Most broadly, within comparative biology, Owen searched for the principles of and codified the concept he called homology, which was part of his very French/Germanic quest for “unity of type” as an fairly essentialist (but not always Platonic, as Rupke cautions- pp. 126-7,130), typological (even teleological?) principle underlying common themes in comparative anatomy. His tome on the “archetype” and vertebral components of the skull (see pics above) is lavishly detailed and a challenging but rewarding read, with fascinating (even if sometimes quite wrong) ideas about homologous parts of vertebrate heads. Again, Owen’s work in comparative anatomy easily became an integral part of evolutionary theory– homology as a consequence of (and reciprocally, evidence for) common ancestry featured prominently. As Rupke notes (p.179), “With little more than a flick of the fingers, Owen’s archetype could be turned into an ancestor.”

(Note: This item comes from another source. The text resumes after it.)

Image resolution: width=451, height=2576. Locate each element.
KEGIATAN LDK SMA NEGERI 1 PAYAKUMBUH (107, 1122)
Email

Tail sheath/club of Meiolania! from Owen, R. (1888). On parts of the skeleton of Meiolania platyceps (Ow.). Philosophical Transactions of the Royal Society of London. B, 181-191. http://www.jstor.org/stable/91676 FREE!

Tail sheath/club of Meiolania! Reminiscent of this…
from
Owen, R. (1888). On parts of the skeleton of Meiolania platyceps (Ow.). Philosophical Transactions of the Royal Society of London. B, 181-191.
http://www.jstor.org/stable/91676 FREE!

Jawsome! Thylacoleo, marsupial lion. From: Richard Owen, Additional Evidence of the Affinities of the Extinct Marsupial Quadruped Thylacoleo carnifex (Owen). Phil. Trans. R. Soc. Lond. B: 1887; 178: 1-3 http://rstb.royalsocietypublishing.org/content/178/1 FREE!

Jawsome!
Thylacoleo, marsupial lion.
From: Richard Owen,
Additional Evidence of the Affinities of the Extinct Marsupial Quadruped Thylacoleo carnifex (Owen).
Phil. Trans. R. Soc. Lond. B: 1887; 178: 1-3
http://rstb.royalsocietypublishing.org/content/178/1 FREE!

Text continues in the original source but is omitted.